[Requirements] Output the entries below word for word, starting at the line containing "Task: Click the cyan 61.982 RSI value tag" and ending after the line containing "Looking at the screenshot, I should (x=204, y=238).".

[Data for this exercise]

* BEGIN *

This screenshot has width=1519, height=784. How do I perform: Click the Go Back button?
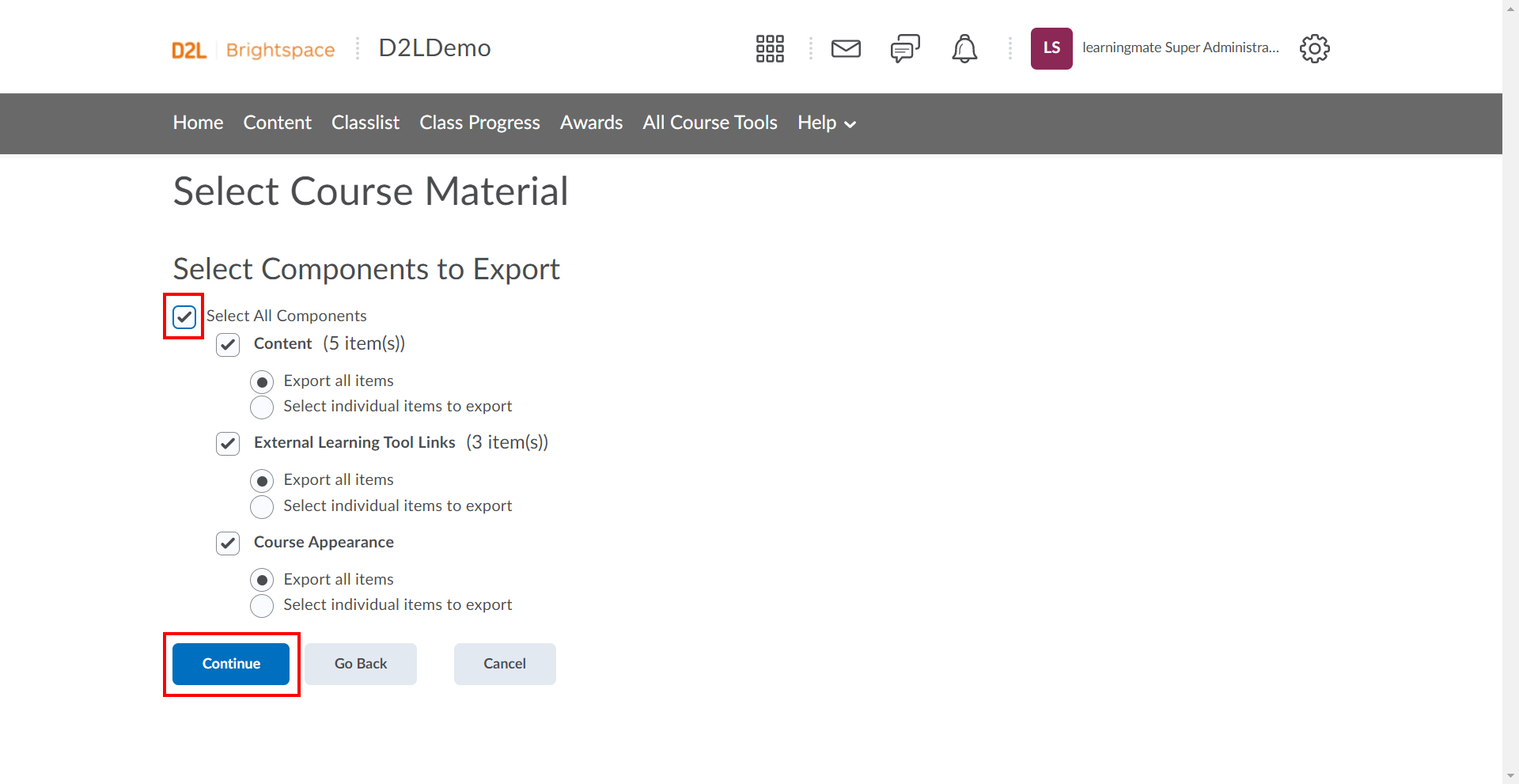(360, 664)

* END *
* BEGIN *

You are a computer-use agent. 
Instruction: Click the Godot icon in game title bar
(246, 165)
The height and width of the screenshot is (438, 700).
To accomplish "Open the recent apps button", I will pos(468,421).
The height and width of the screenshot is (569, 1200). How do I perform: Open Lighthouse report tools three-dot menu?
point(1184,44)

* END *
* BEGIN *

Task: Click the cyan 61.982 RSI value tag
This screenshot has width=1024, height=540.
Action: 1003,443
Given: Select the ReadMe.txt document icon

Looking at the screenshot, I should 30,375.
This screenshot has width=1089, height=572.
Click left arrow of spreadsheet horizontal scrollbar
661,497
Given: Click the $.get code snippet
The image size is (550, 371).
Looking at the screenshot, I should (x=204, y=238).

* END *

[Complete answer]
Task: Click the cyan 61.982 RSI value tag
This screenshot has width=1024, height=540.
Action: 1003,443
Given: Select the ReadMe.txt document icon

Looking at the screenshot, I should 30,375.
This screenshot has width=1089, height=572.
Click left arrow of spreadsheet horizontal scrollbar
661,497
Given: Click the $.get code snippet
The image size is (550, 371).
Looking at the screenshot, I should (x=204, y=238).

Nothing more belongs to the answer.